Monday, 24 June 2024

World Potato Congress

I am pleased to join you for the opening of the 12th World Potato Congress, especially as this is the first time this event has been held in Australia.

I warmly welcome you to Adelaide, particularly those who have travelled long distances to be here.

I thank our friends who have ventured from warmer climes to an Adelaide winter, though you may be surprised that ours is mild and often sunny.

The cooler weather is also ideal for a serving of hot potato chips with chicken salt, a delicious seasoning developed here in the 1970s which has gained popularity throughout the country.

All you’ll need to do is find a traditional fish and chips shop, of which there are plenty in Adelaide!

I should perhaps say to our international visitors that my role as Governor is not like that, for instance, of Governors in the United States.

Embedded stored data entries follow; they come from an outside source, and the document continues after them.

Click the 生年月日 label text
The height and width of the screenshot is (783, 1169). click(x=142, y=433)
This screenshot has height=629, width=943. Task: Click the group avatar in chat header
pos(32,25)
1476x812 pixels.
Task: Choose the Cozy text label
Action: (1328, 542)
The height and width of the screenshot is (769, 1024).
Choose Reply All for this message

My office exercises all the powers of Head of State in South Australia, powers historically derived from the King but now exercised completely independently.

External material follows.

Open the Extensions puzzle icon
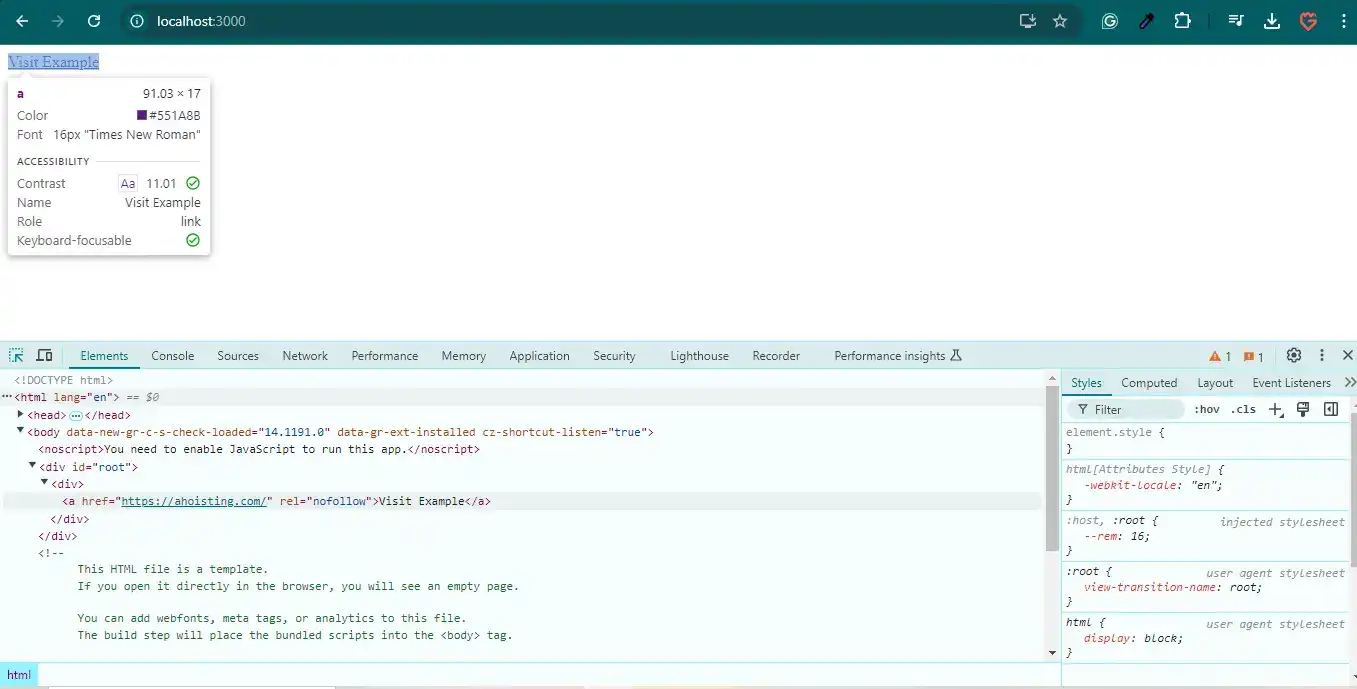point(1182,21)
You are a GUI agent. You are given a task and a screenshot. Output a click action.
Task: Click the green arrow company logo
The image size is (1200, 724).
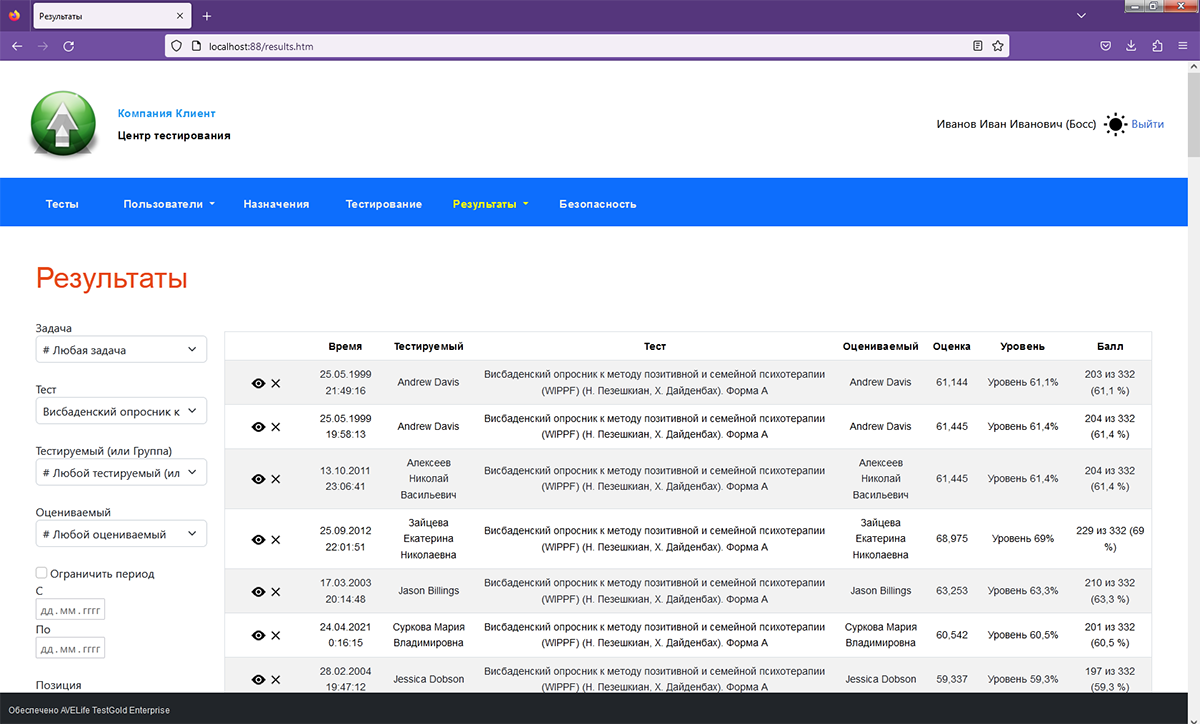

Fittingly, though, His Majesty has had a keen interest in agriculture for decades and is a long-time champion of organic and sustainable agricultural practices.


Australia is an important contributor to global potato production.

Recently, the production value of Australia's potato industry passed $1 billion for the first time, driven significantly by investment in automation and innovation.

Australia exported more than 40,000 tonnes of potatoes last financial year, with South Korea and the Philippines our largest customers.

The latest edition of the Australian Horticulture Statistics Handbook shows the industry continues to produce about 1.4 million tonnes of potatoes per year, and the value of that production in the 2022-23 financial year increased by a significant 24 percent.

During my career as an Australian diplomat, including serving as Australian Ambassador to China, I was long professionally involved in Australia’s agricultural trade.

Australia is currently Chair of the Cairns Group, a coalition, as I’m sure you know, of 20 mid‑size countries, committed to achieving free and fair trade in agriculture that provides real and sustainable benefits for all countries – particularly those in the developing world.

Potatoes are one of the world’s largest food crops, and the way we produce and trade them can positively contribute to mitigating climate change and global hunger, as well as improving environmental sustainability.

More recently as Governor, alongside my local discussions with business leaders and industry visits, I have been proud to promote South Australia’s agricultural strengths in the East-Asian and European markets in various overseas trade missions.

It is fitting that this World Potato Congress is being held in Adelaide, with South Australia accounting for 30 percent of Australia’s overall potato production, and the bulk of supply into domestic fresh markets.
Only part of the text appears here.